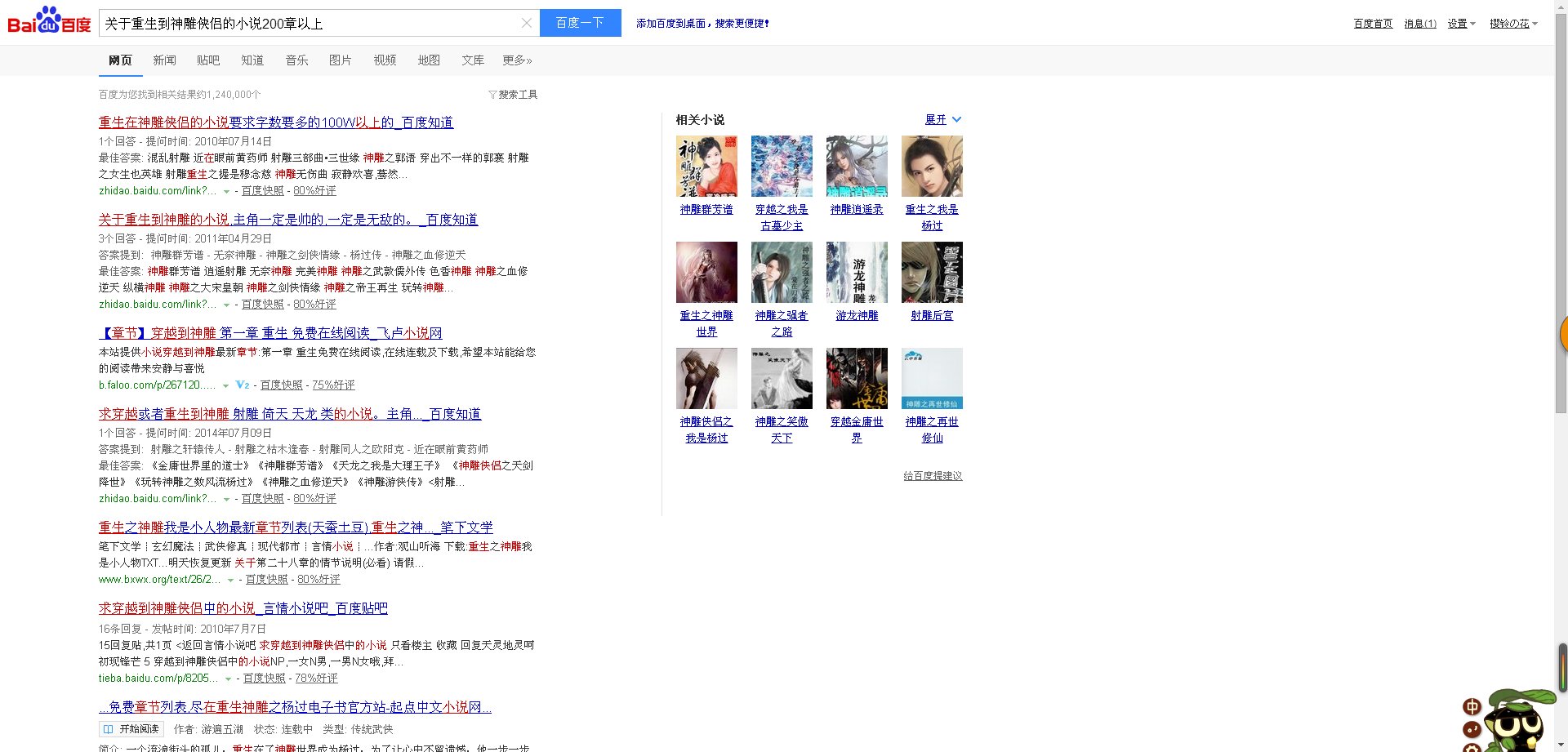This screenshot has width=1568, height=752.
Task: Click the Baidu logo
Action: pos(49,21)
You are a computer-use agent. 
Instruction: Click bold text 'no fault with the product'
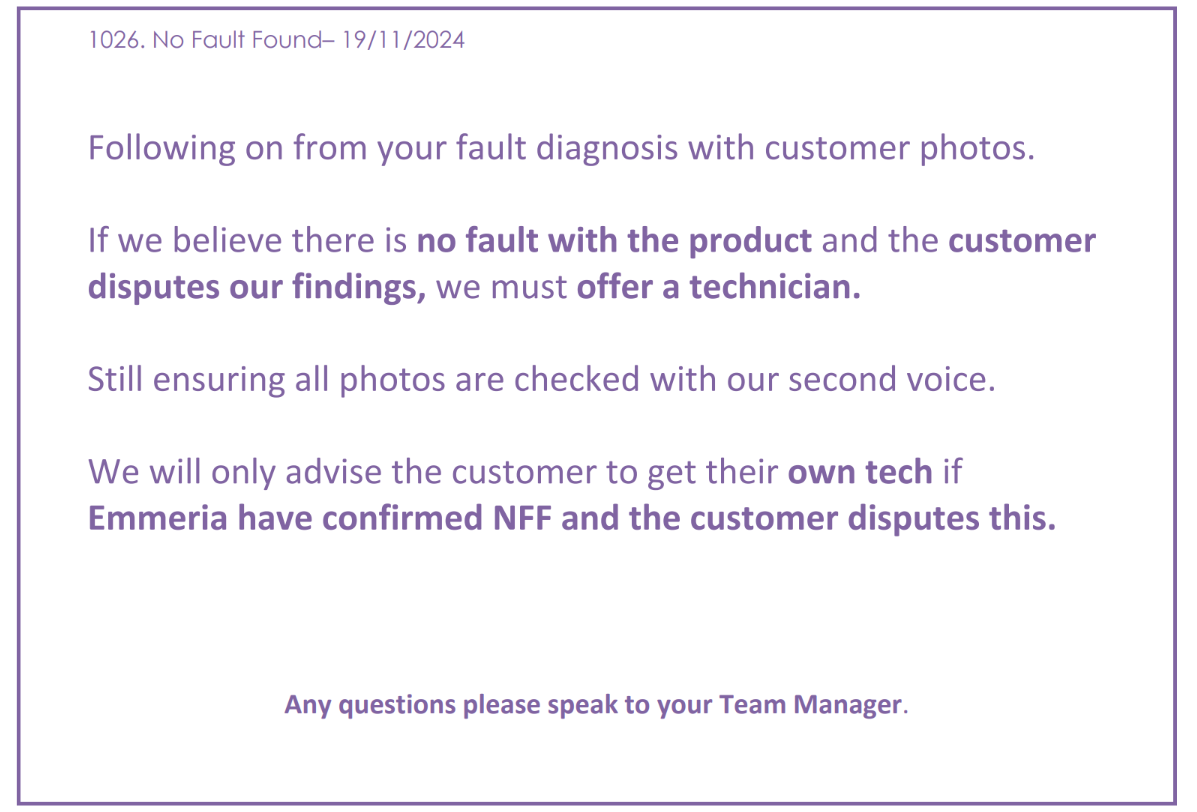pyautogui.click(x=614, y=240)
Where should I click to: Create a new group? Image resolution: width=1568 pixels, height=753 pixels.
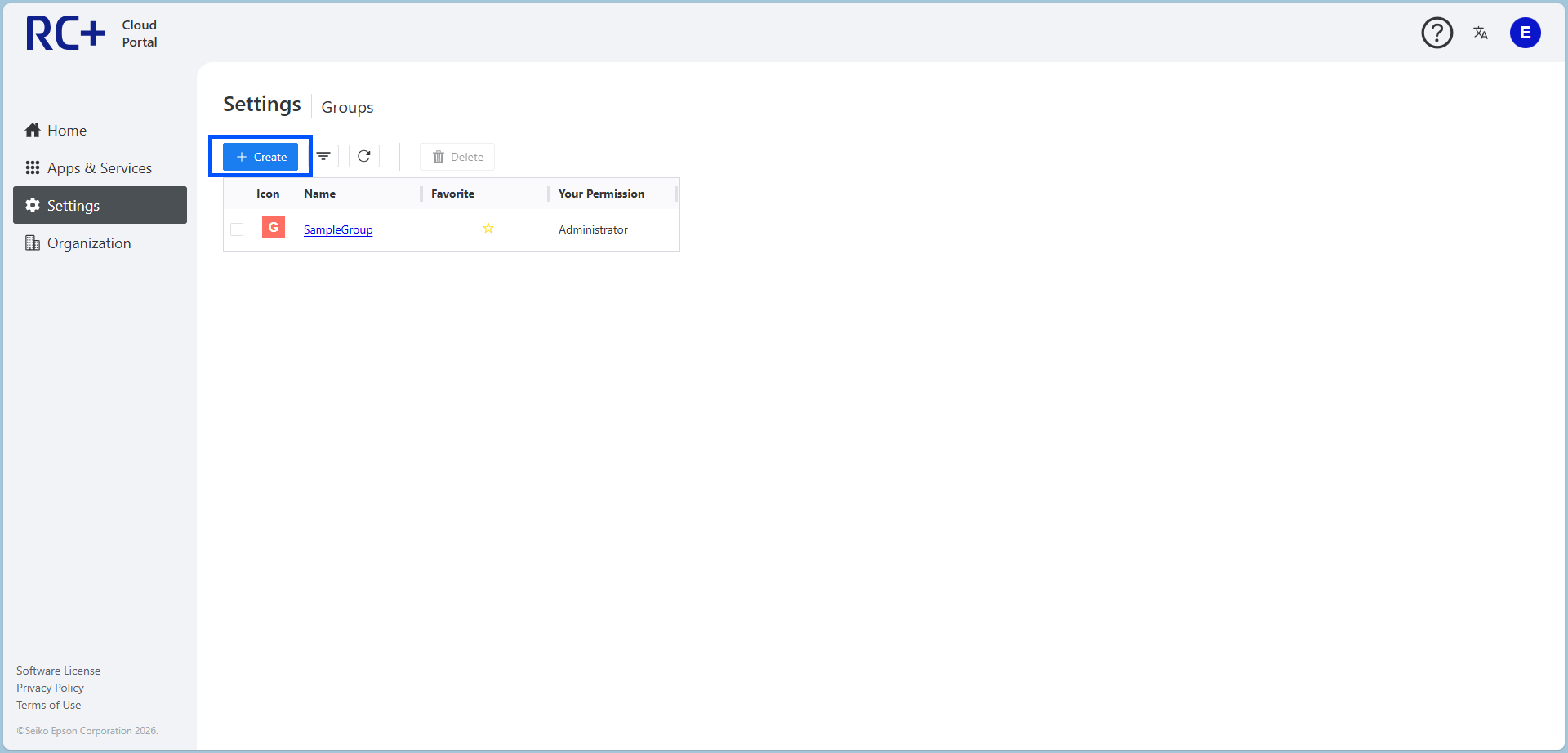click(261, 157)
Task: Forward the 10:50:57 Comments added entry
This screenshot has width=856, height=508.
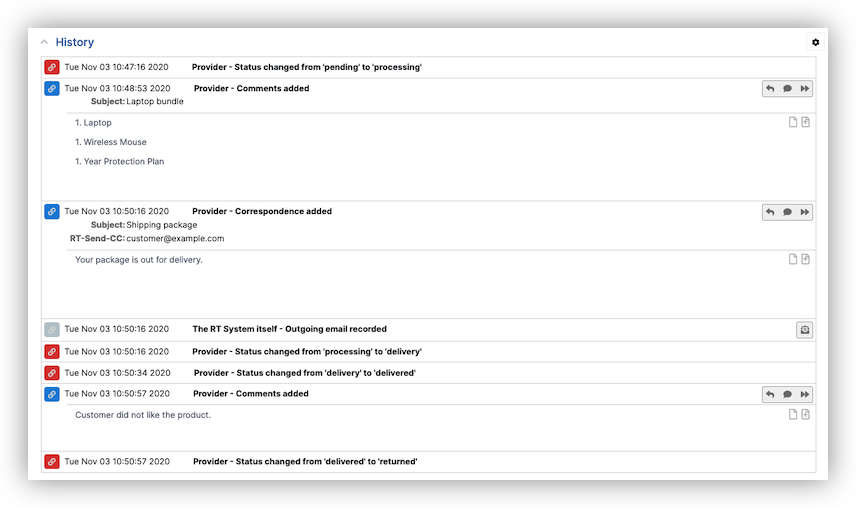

#### [REQUIRED ACTION]
The expected output is the lines above from the one containing "You are a computer-use agent." to the one containing "Task: Forward the", both ends included, reproduced exactly with every picture left out.

#### [TASK ANSWER]
You are a computer-use agent. 
Instruction: Click bold text 'no fault with the product'
pyautogui.click(x=614, y=240)
Where should I click to: Create a new group? Image resolution: width=1568 pixels, height=753 pixels.
click(261, 157)
Task: Forward the 10:50:57 Comments added entry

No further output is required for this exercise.